Happy, Happy, Happy

In recent years, psychologists have published some interesting research on the science of happiness, which percolated down to popular books and blogs and became part of a cult of narcissism. The Times has an article on the latest pop book on happiness. The article is entitled "On Top of the Happiness Racket," and a racket it is.

Over the past few months, I've rearranged my life completely. After I get the kids on the school bus, I go to the gym and run two miles. Then I come home and plan out the day on the calendar. I use iCal and port everything to the iPhone. I shower and put on nice clothes. I do household chores and write. I'm going to sleep earlier and cooking more food. I drastically changed my life goals and lifestyle. I am probably doing a lot of the things that Rubin describes in her book.
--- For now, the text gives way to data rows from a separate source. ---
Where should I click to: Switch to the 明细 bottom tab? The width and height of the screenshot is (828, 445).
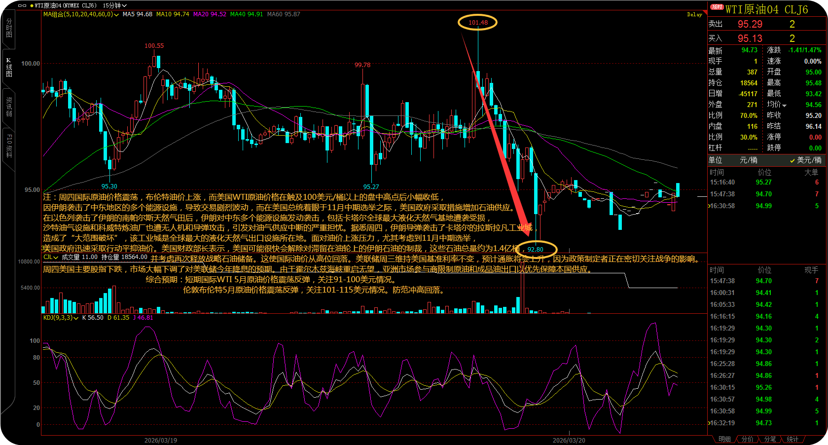[x=724, y=439]
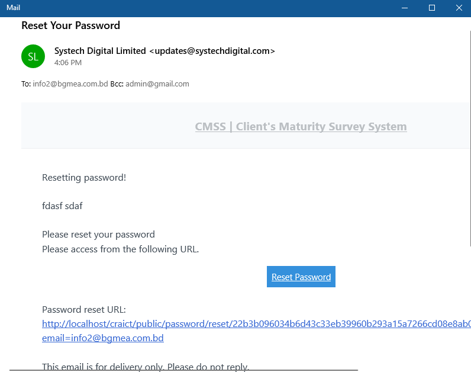Close the Mail window
Viewport: 471px width, 372px height.
tap(459, 8)
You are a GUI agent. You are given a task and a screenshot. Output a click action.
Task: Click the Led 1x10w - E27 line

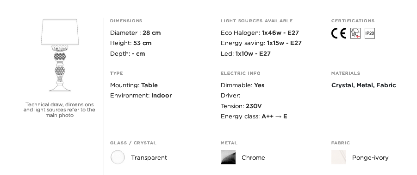tap(245, 54)
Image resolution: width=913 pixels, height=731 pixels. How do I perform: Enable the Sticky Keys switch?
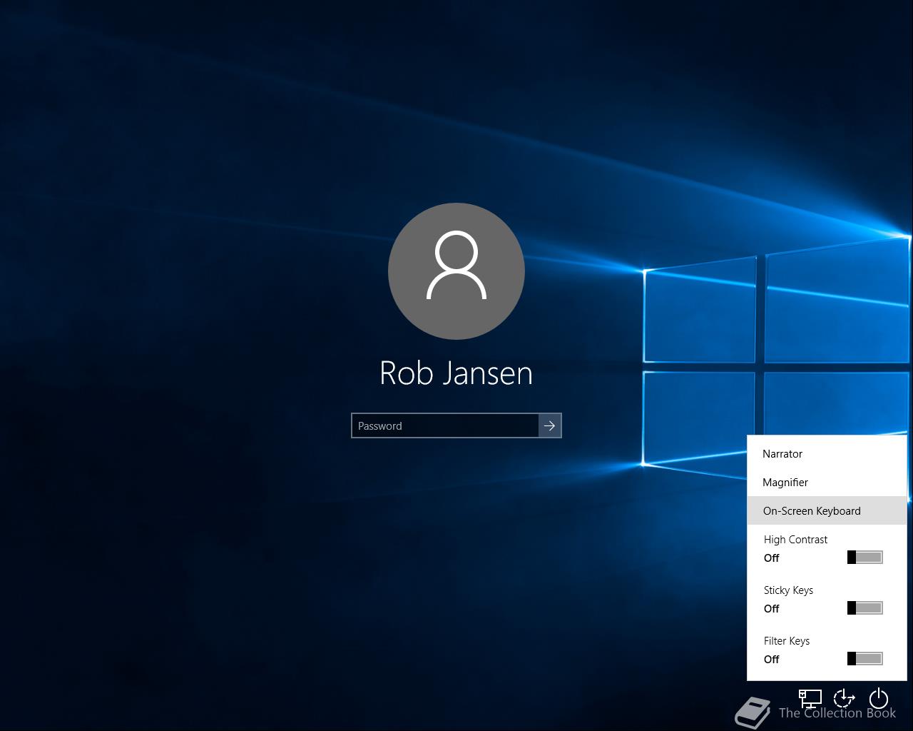click(864, 608)
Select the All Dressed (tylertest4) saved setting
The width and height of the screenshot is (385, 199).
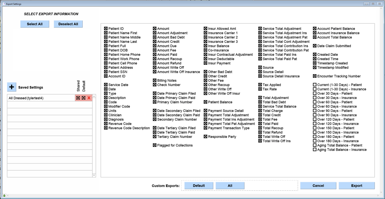(41, 98)
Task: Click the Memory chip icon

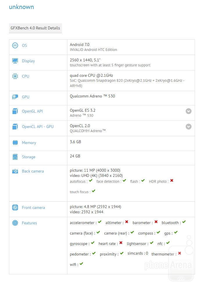Action: 15,143
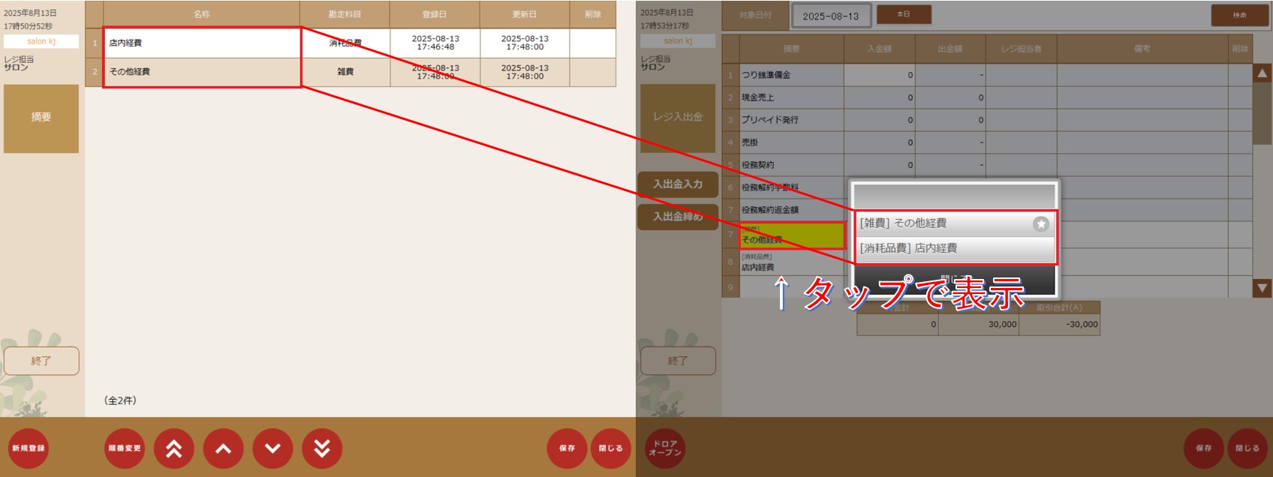Click the 検索 button at top right
1273x477 pixels.
[x=1239, y=15]
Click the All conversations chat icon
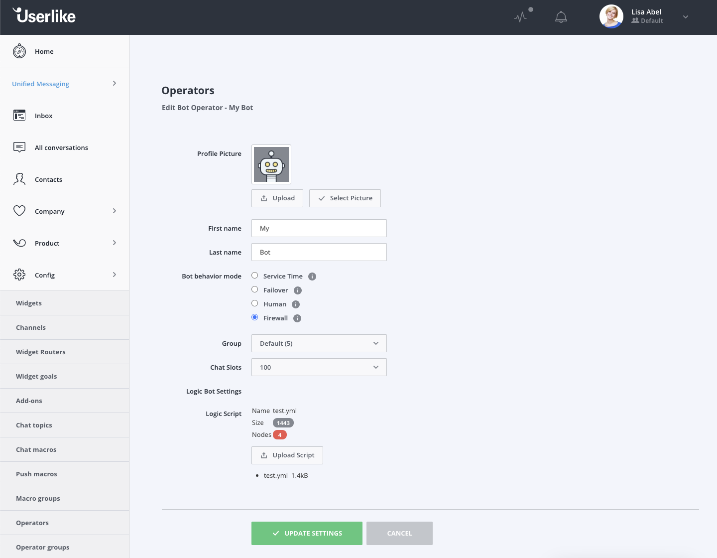 tap(19, 147)
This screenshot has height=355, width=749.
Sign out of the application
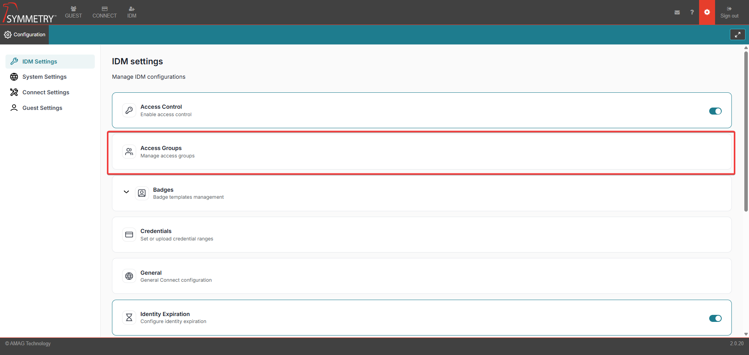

There's also other stuff that Rubin prescribes in her book that would make me distinctly unhappy. She wants us all to do scrap booking. Scrap booking does not make me happy. I don't want to glue pictures of kitties in books. I do want to see Jeff Koons' new exhibit. That would make me happy. So, notions of happiness vary from person to person.

I do think that a lot of the happiness books and other lifestyle books about zen living and all that come out of our fucked up lifestyles, especially here in the New York city area.

This TED talk described certain cultures that produced people who live to an especially long age. The guy talked about people who lived simple lives, but did them well. They took pride in fishing or in raising children. They had lives full of movement and exercise. They had circles of family and friends that they saw regularly. They took time to eat well.

These people didn't need books on happiness. Their culture guided them to lives that not only kept them happy, but kept them healthy for a very long time.

Here, we work too many hours and are consumed with career success. We don't socialize enough. We don't spend enough time with our kids. We survive just by putting out one fire after another.

A friend just told me about a woman that she knew, an important professor at an Ivy League college, who chose to work through Thanksgiving, rather than eating turkey with her kids, because she couldn't spare the day off.

We also sit in front of a computer for too long. The TED guy talked about the importance of daily exercise. He doesn't mean the two-mile sprints at the gym followed by hours of sedentary computer time, which is what I do. He said that constant movement of gardening, walking to the supermarket, hauling laundry baskets up the stairs is what the healthy 100-year olds did. We're getting farther and farther away from that.

People need more than scrapbooking to keep them happy. They need jobs that really end at 5:00, so they can have time to glue kitties or whatever. They need low stress, flexible jobs that will pay them enough to afford housing and receive proper medical care. Quality education must exist in all towns regardless of the price of the homes.

Steve and I are back to fantasizing about getting a farm in upstate New York.